__Text for analysis__.
= Beginning of Section =

Guidelines for Managing Community-Acquired Pneumonia (CAP)
The most current guidelines recommend a severity-based approach to CAP management, with initial assessment using validated tools like CURB-65 or PSI to determine treatment setting, followed by appropriate empiric antibiotic therapy based on likely pathogens and local resistance patterns. 1
Initial Assessment and Severity Scoring
Severity Assessment Tools
- CURB-65: Confusion, Urea >7 mmol/L, Respiratory rate ≥30/min, Blood pressure (systolic <90 mmHg or diastolic ≤60 mmHg), Age ≥65 years 2
- Pneumonia Severity Index (PSI): Includes age, comorbidities, clinical and laboratory findings 2
- IDSA/ATS criteria for severe CAP: At least one major criterion (septic shock requiring vasopressors or acute respiratory failure requiring intubation) or three minor criteria 1
Recommended Initial Evaluation
- Vital signs assessment (respiratory rate, heart rate, blood pressure, temperature)
- Oxygen saturation via pulse oximetry 2, 1
- Chest radiograph for all hospitalized patients 2
- Laboratory tests for hospitalized patients: complete blood count, chemistry panel, liver function tests, C-reactive protein (when available) 2
Diagnostic Testing
Outpatient Setting
- Routine microbiological investigations are not recommended 2
- Consider sputum examination for patients who don't respond to empiric therapy 2
- Consider testing for Mycobacterium tuberculosis in patients with persistent productive cough, especially with risk factors 2
Hospital Setting
- Blood cultures before antibiotic administration 2
- Sputum cultures for patients able to produce purulent samples who haven't received antibiotics 2
- Additional testing based on severity and epidemiological factors 2, 1
Empiric Antibiotic Therapy
Outpatient Treatment
Previously healthy patients without recent antibiotic therapy:
- A macrolide (azithromycin) or doxycycline 2
Patients with comorbidities or recent antibiotic therapy:
- Respiratory fluoroquinolone alone, OR
- Advanced macrolide plus high-dose amoxicillin or amoxicillin-clavulanate 2
Hospitalized Non-ICU Patients
- Respiratory fluoroquinolone alone, OR
- Beta-lactam (ceftriaxone, cefotaxime, ampicillin-sulbactam) plus macrolide 2, 1
ICU Patients
Without Pseudomonas risk:
With Pseudomonas risk:
Dosing for Azithromycin (Common CAP Treatment)

= End of Section =

Stored data:
= Beginning of Section =

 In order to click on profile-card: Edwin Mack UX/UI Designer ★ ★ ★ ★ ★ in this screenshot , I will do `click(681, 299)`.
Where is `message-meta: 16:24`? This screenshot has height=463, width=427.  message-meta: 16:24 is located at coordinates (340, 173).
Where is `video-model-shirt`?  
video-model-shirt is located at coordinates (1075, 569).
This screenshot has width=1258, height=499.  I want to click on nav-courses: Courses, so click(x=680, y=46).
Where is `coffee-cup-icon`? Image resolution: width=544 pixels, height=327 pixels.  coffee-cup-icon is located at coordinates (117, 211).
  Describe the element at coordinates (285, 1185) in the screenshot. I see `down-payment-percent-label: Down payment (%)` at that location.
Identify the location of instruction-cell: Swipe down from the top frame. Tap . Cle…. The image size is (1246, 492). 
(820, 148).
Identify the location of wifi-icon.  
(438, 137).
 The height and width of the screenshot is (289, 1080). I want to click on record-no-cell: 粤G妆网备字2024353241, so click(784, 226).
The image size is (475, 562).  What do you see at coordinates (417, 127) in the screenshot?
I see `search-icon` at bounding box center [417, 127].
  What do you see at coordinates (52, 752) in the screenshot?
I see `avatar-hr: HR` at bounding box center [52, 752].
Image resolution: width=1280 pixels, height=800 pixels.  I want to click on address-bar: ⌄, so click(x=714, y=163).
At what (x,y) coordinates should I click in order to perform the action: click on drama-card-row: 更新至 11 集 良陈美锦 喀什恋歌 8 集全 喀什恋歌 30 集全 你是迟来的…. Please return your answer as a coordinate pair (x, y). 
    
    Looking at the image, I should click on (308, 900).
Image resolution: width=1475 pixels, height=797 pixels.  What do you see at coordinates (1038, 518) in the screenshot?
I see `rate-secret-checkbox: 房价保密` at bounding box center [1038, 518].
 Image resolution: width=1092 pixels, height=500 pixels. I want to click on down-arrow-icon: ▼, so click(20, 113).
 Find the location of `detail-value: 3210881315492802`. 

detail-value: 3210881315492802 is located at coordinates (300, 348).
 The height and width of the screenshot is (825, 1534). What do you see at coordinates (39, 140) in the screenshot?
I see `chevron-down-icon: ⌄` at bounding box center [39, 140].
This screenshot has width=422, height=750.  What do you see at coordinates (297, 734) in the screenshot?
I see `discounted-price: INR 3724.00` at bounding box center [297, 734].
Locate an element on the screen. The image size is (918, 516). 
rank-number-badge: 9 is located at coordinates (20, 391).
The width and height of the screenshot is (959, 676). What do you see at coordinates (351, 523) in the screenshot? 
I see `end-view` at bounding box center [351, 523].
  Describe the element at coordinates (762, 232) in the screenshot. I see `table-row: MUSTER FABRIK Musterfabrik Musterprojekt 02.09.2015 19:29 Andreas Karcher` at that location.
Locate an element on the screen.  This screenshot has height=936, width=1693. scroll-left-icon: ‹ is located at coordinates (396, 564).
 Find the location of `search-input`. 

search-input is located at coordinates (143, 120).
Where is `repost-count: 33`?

= End of Section =

__Instructions__.
a – Please answer these questions about the pneumonia guidelines:
(i) What respiratory rate counts toward the CURB-65 score?
(ii) Does the text recommend routine microbiological investigations in the outpatient setting?
(iii) What treatment does it list for previously healthy outpatients without recent antibiotic therapy?
b – Continue the pneumonia guidelines, starting right after the final line shown.

__Exercise results__.
a –
(i) A respiratory rate of 30 or more per minute.
(ii) No, routine microbiological investigations are not recommended for outpatients.
(iii) A macrolide (azithromycin) or doxycycline.

b –
- For mild CAP: 500 mg as a single dose on Day 1, followed by 250 mg once daily on Days 2 through 5 3
- For pediatric patients: 10 mg/kg as a single dose on first day followed by 5 mg/kg on Days 2 through 5 3
Treatment Duration and Monitoring
- Minimum duration of 5 days, with patient afebrile for 48-72 hours with no more than one sign of clinical instability before discontinuing 1
- Treatment should generally not exceed 8 days in responding patients 1
- Do not change therapy within first 72 hours unless marked clinical deterioration occurs 2, 1
- Monitor temperature, respiratory rate, pulse, blood pressure, mental status, and oxygen saturation at least twice daily 1
Common Pitfalls to Avoid
- Delayed antibiotic administration: First dose should be given within 8 hours of hospital arrival 1
- Inadequate initial treatment: Associated with longer hospitalization and increased treatment failures 4
- Antibiotic overtreatment: Common in mild and moderate CAP cases 4
- Failure to assess severity accurately: Can lead to inappropriate treatment setting decisions 5, 6
- Neglecting atypical pathogens: Consider coverage for atypical pathogens in all patient groups 1
Prevention
- Pneumococcal vaccination: Recommended for individuals ≥65 years and those with high-risk conditions 2, 1
- Annual influenza vaccination: For all patients at risk of CAP 1
- Smoking cessation: Important preventive strategy for CAP 2, 1
Follow-up and Discharge Planning
- Clinical review approximately 6 weeks after discharge 1
- Follow-up chest radiography not necessary in patients with satisfactory clinical recovery but should be considered in patients with persistent symptoms or risk factors for malignancy 1
- Radiographic improvement typically lags behind clinical improvement 1
Special Considerations for Elderly Patients
- Elderly patients have higher mortality rates and may present atypically 7
- Streptococcus pneumoniae remains the predominant pathogen, but consider respiratory viruses and aspiration pneumonia 7
- Age >65 is a risk factor for drug-resistant S. pneumoniae 7
- Assessment should include functional outcomes in addition to survival 7
By following these evidence-based guidelines, clinicians can optimize outcomes for patients with community-acquired pneumonia while minimizing unnecessary antibiotic use and healthcare resource utilization.